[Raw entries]

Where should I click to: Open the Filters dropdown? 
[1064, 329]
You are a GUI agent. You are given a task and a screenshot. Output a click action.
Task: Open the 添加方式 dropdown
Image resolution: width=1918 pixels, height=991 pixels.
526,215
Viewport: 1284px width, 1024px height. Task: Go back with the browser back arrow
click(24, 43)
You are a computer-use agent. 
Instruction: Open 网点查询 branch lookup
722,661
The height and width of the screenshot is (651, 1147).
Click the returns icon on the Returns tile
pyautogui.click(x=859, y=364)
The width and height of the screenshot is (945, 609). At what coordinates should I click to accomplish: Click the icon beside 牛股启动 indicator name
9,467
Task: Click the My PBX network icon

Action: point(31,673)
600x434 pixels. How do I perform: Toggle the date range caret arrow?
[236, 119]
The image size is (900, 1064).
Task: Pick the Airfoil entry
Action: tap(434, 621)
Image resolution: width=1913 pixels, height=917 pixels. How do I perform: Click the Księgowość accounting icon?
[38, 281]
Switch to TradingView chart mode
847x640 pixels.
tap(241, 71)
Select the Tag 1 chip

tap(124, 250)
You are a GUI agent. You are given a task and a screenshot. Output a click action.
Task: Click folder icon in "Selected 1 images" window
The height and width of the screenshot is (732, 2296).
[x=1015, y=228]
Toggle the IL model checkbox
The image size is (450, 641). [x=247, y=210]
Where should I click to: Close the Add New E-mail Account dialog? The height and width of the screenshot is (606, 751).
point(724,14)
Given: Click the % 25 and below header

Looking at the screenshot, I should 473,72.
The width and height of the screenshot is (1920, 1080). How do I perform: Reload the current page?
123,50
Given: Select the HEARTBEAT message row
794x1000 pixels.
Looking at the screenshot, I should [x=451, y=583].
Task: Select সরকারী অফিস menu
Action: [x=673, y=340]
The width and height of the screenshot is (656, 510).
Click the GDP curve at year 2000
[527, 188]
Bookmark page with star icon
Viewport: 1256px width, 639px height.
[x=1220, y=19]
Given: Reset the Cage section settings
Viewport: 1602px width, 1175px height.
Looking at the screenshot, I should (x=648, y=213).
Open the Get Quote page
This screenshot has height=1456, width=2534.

Stated task »
How many lines in the entries above contain the string "pixels"? Reply with the number only.

Exercise solution »
5